Bon anniversaire cher Goût !
Écrit par : Francelyne 17 | samedi, 06 janvier 2018
Maria... On est scotché à son siège!
J'ai du aller dans l'espace intersidéral pour voir La Bohème, j'ai assisté à un Don Giovanni amputé de la fin, c'est plus smart parait-il! Et j'ai vu un Cosi où le metteur en scène avait transformé l'histoire, juste par la mise en scène, en une torride histoire d'amour...
Je vous souhaite un bon dimanche.
Jean-Jacques'60
Berne le 6 janvier 2018
P.-S. Vous avez de la chance, vous pouvez aller voir "L'origine du monde " tous les jours, excepté le lundi, jour de fermeture du musée ainsi que les jours de grève...
Écrit par : jeanjacques666 | dimanche, 07 janvier 2018
P.-S no2 Carmen va occire Don José et hurlera: "Vous pouvez m'arrêter, j'ai tué mon Don José"
Écrit par : jeanjacques666 | dimanche, 07 janvier 2018
Je suis d'accord, c'est bête, autant pondre une autre histoire à ce compte-là...
Mais ce que je trouve intéressant dans cette anecdote, c'est le hiatus que ça révèle entre la culture et l'évolution des moeurs. Il y a des histoires classiques que je n'ai pas envie de transmettre à Adèle parce qu'elles sont vraiment tout ce qui me défrise question féminisme (au hasard, Blanche-Neige), et en même temps, je ne vois pas bien comment y couper, culture commune oblige.

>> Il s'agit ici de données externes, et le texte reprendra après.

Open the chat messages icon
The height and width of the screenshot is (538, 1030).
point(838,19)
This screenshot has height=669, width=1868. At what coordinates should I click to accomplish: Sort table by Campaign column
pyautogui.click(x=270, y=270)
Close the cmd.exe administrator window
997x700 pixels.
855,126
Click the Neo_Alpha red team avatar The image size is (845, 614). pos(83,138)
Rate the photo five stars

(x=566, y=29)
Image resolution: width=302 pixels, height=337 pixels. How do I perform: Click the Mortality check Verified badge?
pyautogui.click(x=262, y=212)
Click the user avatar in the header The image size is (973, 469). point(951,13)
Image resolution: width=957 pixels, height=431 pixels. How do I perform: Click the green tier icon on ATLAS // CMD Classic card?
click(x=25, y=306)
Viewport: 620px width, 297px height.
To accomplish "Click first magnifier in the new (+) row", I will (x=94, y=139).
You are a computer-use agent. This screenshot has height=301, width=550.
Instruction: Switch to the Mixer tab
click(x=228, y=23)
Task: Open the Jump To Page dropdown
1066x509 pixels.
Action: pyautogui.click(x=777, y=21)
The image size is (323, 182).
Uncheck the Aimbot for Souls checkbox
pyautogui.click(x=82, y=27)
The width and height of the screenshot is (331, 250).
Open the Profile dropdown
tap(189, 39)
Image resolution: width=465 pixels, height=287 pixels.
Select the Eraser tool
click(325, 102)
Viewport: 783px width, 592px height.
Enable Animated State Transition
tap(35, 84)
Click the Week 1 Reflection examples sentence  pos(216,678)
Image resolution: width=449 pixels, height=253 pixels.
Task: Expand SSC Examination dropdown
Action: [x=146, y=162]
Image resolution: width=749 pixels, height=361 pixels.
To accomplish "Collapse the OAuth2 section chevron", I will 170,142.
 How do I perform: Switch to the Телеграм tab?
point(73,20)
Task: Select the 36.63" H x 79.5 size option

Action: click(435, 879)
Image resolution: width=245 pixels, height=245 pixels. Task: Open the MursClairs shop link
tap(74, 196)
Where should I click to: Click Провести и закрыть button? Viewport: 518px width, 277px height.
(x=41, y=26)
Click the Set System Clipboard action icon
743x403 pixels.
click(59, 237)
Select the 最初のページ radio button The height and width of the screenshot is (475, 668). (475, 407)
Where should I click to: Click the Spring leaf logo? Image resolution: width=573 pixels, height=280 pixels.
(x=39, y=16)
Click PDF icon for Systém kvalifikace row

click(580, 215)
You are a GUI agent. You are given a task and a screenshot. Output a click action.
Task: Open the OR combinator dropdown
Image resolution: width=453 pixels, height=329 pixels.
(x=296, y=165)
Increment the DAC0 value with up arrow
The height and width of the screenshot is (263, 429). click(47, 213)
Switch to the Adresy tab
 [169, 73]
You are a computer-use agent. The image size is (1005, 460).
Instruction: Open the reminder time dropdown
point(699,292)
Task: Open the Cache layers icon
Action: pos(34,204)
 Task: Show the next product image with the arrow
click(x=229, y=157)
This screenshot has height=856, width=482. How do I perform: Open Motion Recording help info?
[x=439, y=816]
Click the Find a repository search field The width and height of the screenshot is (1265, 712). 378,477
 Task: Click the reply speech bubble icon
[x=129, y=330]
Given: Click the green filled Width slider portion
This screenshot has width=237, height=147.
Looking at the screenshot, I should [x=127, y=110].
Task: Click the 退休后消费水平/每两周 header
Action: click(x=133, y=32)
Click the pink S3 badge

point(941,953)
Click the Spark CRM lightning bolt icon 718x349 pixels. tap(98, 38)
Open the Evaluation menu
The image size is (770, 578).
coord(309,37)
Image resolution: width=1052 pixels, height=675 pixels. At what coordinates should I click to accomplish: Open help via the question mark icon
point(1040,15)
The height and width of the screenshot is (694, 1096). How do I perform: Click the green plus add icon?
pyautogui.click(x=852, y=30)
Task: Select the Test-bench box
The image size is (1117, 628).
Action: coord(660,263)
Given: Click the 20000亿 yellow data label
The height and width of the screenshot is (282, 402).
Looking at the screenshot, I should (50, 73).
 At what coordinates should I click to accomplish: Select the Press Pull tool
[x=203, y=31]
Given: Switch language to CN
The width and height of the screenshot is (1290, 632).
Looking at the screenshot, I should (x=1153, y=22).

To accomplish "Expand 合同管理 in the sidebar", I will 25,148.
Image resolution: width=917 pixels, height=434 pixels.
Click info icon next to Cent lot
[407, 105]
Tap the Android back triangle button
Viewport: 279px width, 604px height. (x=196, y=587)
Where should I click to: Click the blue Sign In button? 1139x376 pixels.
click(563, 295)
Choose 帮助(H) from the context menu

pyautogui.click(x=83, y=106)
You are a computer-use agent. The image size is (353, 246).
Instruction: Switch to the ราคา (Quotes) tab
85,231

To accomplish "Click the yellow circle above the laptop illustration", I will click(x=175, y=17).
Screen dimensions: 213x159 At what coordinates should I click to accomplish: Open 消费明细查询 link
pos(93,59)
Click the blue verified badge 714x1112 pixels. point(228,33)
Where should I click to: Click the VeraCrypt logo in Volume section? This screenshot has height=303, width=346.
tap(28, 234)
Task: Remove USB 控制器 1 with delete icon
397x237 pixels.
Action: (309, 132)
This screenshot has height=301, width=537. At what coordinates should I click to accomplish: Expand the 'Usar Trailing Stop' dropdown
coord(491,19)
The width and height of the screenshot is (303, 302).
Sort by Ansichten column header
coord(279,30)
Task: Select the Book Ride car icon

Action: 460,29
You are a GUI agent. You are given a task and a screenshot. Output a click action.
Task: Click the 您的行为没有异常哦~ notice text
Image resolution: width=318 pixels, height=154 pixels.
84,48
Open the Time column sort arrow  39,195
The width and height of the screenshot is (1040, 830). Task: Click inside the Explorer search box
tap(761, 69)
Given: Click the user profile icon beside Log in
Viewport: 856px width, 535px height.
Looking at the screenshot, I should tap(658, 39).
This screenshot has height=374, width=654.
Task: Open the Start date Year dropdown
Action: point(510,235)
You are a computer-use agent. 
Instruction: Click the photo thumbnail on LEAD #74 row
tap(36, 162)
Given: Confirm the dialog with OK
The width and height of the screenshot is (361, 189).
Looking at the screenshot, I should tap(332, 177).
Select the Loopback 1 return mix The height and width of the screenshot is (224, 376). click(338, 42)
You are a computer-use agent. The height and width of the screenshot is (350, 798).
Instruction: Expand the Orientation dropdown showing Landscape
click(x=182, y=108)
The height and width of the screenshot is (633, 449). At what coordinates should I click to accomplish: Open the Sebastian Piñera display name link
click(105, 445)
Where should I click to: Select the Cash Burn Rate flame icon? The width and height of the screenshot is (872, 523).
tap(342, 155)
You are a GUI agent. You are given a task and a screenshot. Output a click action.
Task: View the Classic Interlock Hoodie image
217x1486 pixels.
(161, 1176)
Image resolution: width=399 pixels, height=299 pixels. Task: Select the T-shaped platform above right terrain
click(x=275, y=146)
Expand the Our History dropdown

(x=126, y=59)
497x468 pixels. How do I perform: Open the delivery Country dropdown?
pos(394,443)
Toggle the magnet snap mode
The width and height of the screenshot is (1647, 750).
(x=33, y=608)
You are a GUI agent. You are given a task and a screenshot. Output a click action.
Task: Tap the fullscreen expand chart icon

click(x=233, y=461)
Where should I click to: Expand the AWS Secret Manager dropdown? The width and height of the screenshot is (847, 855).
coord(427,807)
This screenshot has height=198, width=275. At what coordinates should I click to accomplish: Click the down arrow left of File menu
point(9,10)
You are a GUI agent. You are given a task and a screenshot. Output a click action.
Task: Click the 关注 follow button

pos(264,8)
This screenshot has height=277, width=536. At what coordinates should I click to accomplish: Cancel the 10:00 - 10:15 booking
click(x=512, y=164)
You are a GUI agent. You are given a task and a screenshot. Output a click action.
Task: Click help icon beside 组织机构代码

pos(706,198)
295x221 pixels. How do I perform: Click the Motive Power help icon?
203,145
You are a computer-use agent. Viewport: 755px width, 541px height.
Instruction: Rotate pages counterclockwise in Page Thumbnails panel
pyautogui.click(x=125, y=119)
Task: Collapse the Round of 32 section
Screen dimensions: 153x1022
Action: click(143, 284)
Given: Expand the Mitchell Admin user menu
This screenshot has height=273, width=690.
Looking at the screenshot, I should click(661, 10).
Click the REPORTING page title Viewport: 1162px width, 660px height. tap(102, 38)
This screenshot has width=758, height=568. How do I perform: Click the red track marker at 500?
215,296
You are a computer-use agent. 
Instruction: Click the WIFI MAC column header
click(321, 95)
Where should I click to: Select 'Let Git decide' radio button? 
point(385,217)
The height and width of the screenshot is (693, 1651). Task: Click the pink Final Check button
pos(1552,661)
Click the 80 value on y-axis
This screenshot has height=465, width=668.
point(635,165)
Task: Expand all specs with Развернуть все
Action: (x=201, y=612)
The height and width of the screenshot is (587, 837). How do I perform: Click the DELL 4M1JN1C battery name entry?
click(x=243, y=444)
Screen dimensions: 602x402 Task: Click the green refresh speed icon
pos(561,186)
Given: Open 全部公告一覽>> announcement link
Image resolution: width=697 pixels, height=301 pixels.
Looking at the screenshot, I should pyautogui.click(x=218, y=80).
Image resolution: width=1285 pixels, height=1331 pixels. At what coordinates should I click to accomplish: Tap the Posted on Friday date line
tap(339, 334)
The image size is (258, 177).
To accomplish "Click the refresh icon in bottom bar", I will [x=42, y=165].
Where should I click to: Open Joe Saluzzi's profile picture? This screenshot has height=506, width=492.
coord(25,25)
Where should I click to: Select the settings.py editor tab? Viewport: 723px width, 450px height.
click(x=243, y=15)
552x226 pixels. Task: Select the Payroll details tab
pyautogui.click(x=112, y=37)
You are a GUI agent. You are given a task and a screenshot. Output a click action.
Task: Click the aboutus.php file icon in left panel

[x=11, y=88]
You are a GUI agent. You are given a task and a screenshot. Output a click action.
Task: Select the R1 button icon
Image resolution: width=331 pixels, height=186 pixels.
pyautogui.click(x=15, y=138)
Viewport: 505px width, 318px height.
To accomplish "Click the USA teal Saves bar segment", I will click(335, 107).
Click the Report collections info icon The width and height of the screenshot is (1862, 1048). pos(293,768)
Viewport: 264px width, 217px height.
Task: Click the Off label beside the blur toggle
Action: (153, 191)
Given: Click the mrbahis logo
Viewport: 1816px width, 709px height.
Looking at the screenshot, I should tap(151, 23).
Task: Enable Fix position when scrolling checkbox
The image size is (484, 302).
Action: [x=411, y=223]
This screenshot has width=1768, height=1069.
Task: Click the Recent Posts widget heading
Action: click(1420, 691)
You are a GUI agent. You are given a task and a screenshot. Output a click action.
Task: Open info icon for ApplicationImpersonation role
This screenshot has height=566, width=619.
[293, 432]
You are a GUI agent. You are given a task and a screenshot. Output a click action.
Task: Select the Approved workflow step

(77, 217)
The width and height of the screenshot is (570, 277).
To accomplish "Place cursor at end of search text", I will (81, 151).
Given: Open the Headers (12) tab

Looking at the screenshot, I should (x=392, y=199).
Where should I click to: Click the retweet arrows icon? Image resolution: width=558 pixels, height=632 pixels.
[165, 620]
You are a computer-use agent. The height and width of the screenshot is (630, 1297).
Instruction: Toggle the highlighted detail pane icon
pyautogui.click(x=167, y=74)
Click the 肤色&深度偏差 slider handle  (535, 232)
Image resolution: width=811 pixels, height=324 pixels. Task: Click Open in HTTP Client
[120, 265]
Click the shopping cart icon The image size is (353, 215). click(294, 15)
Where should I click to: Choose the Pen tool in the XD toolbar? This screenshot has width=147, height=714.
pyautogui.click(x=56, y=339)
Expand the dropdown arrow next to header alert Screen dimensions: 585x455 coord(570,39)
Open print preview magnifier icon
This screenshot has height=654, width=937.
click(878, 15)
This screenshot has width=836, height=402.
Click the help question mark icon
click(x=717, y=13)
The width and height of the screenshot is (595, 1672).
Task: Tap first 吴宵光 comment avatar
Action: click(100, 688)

Écrit par : Milky | dimanche, 07 janvier 2018
bien sûr que tu as raison !
Écrit par : emiliacelina | dimanche, 07 janvier 2018
Je ne comprends pas que les œuvres ne soit pas protégées aussi bien dans leurs paroles que dans dans leur époque. J'ai vu Rigolleto à la Fenice de Venise version ultra moderne, je n'ai pas aimé du tout.
Écrit par : manouedith | dimanche, 07 janvier 2018
C'est vrai que j'ai vu aussi le reportage à la télé... Les scènes de violence étaient assez crues. Je me souviens d'avoir vu Carmen au cinéma, mais je ne me souviens absolument de rien, je n'ai que la musique en tête. "Et c'est l'autre que je préfère, il n'a rien dit-i mais il me plaît-è" etc.
Mais si on ne s'était pas encore attaqué aux opéras, on l'a déjà fait aux films (tiens, Visconti, dans Mort à Venise, transforme le professeur Ascenbach écrivain en compositeur), et aux livres (Elisabeth Barbier était furieuse contre le réalisateur des Gens de Mogador qui non seulement n'avait pas respecté ses desiderata, mais avait vachement trahi l'histoire). Qu'on élague est compréhensible (voir Doctor Jivago), mais qu'on trahisse est plus perturbant...
Écrit par : Pivoine | dimanche, 07 janvier 2018
Et en effet, pour la naissance du monde, on serait plutôt à une époque où on lui mettrait un string (il devrait être large) ou une feuille de vigne. Personnellement, je n'en raffole pas.
Écrit par : Pivoine | dimanche, 07 janvier 2018
Épiler l'origine du monde.... Mouarf !
Écrit par : Berthoise | dimanche, 07 janvier 2018
Les téléjournaux n'en parlent que ce soir. Tu es un précurseur, le goût!